Nov 222019
 

Caravaggio left Malta and was on the run for the second time in his life. He found his way to Sicily, most likely in a circuitous route to evade those that were pursuing him.

He finally stopped in Syracuse and spent time with his friend Mario Minniti.

When Caravaggio arrived relationships between religious authorities and the senate had improved and there was a desire to renovate the churches and monasteries of Syracuse. The church Santa Lucia alla Badia wanted a painting of the martyr of St Lucy who was a native of Syracuse and who better to paint it than a renown Italian artist.

It is possible that he started painting soon after arriving in Syracuse. Despite its size, he finished it within a month or so, most likely availing himself of Mario Minniti’s studio.

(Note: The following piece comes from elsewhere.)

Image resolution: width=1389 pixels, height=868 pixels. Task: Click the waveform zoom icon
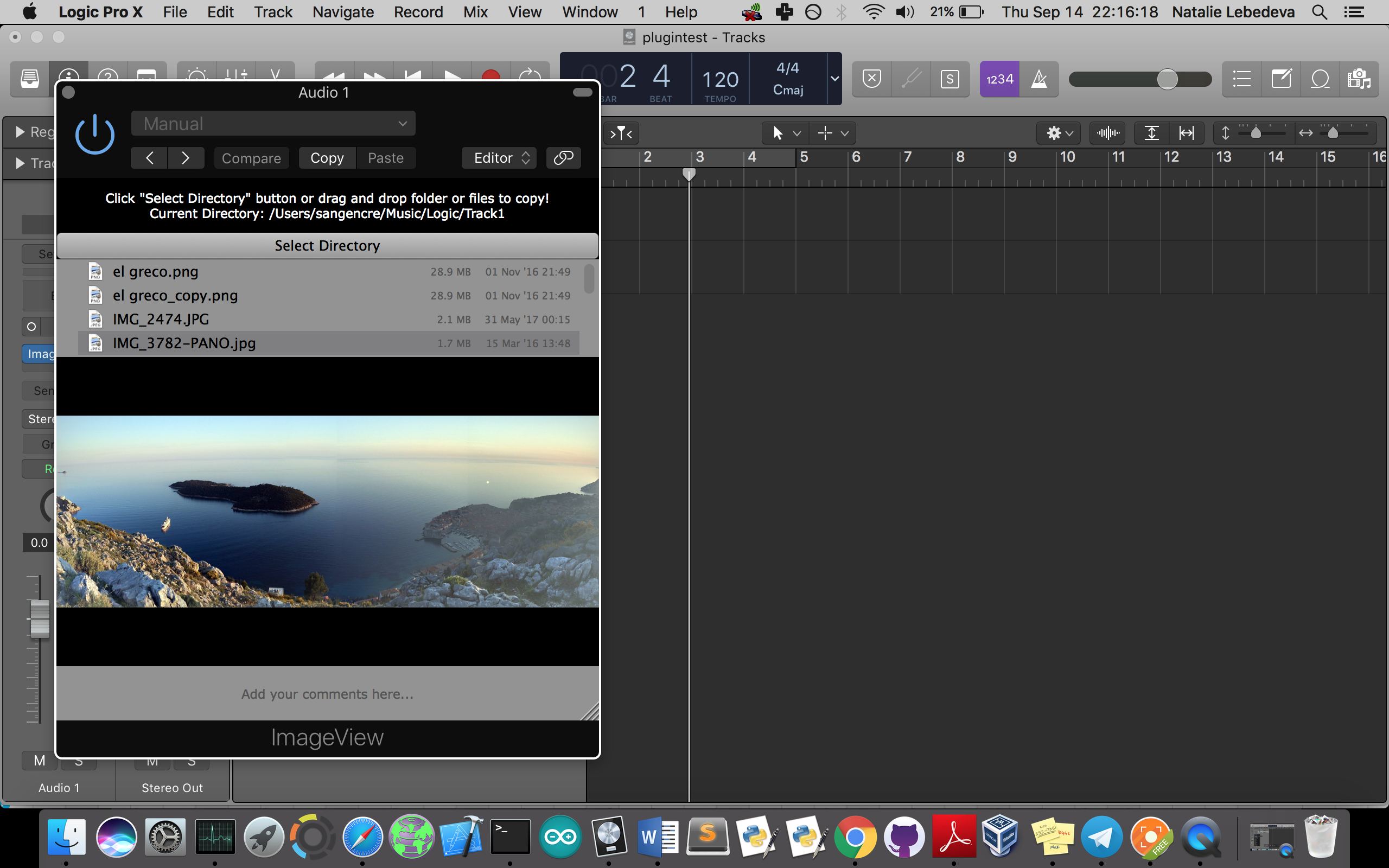click(1107, 133)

For The Burial of St. Lucy, Caravaggio painted the moment just after St. Lucy received communion and died. This was a continuation of his desire to paint, even saints, as human beings, and at the same time convey the brutality of Lucy’s martyrdom.

Another friend made while in Syracuse was Vincenzo Mirabella. Mirabella accounts in his book Dichiarazioni della pianta delle antiche Siracuse, how he took Caravaggio to see one of the oldest sites of Syracuse, the latomìe (quarries). It is told that Caravaggio named the large cave, the Ear of Dionysus. It refers, not to the Greek God, but to the tyrant Dionysius I of Syracuse. According to legend (possibly one created by Caravaggio), Dionysius used the cave as a prison for political dissidents, and by means of the perfect acoustics eavesdropped on the plans and secrets of his captives. Another more gruesome legend claims that Dionysius carved the cave in its shape so that it would amplify the screams of prisoners being tortured in it.

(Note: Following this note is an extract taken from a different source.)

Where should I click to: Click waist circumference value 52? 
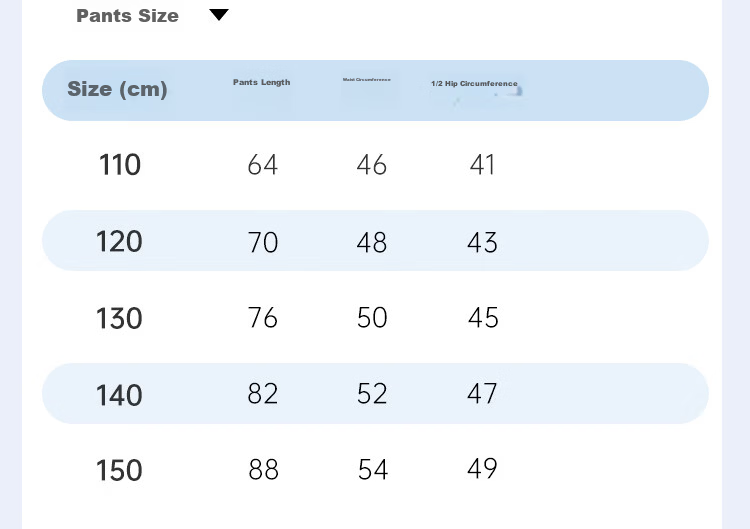coord(372,394)
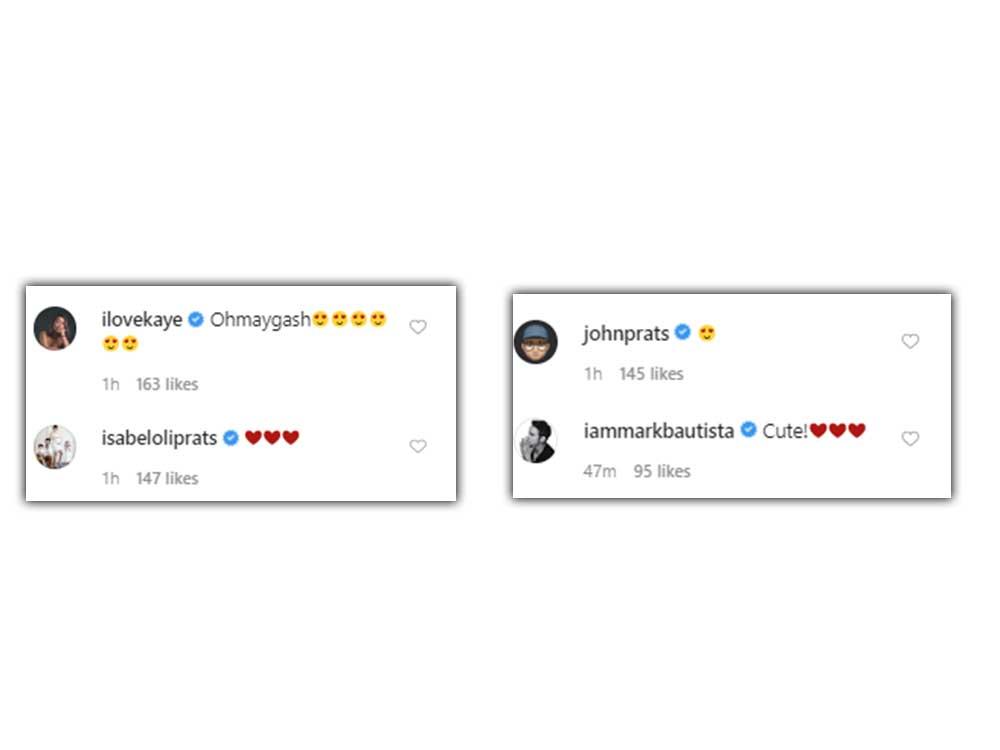Click the verified badge next to isabeloliprats

pyautogui.click(x=231, y=438)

Caravaggio most likely felt the pressure of those pursuing him as he departed almost immediately for Messina.

Here he found favor in a town that took a shine to outcasts and painted the last two of his known paintings, The Adoration of the Shepards and the Raising of Lazarus.

The Raising of Lazarus

Both of these paintings show Caravaggio was one of the greatest painters in European history. His compositions were deeply intimate and emotional. At the same time, his brilliant use of lighting turned his canvases into spaces with the powerful intensity of a lit stage. He often painted characters that were not normally painted and emphasized things that were not normally emphasized. His desire to paint his scenes truthfully and objectively was radical for his time. He tried to paint things as they were and had no qualms about emphasizing the broken, transient, and flawed nature of humanity.

Caravaggio left for Palermo in the Summer of 1609 and died in July 1610.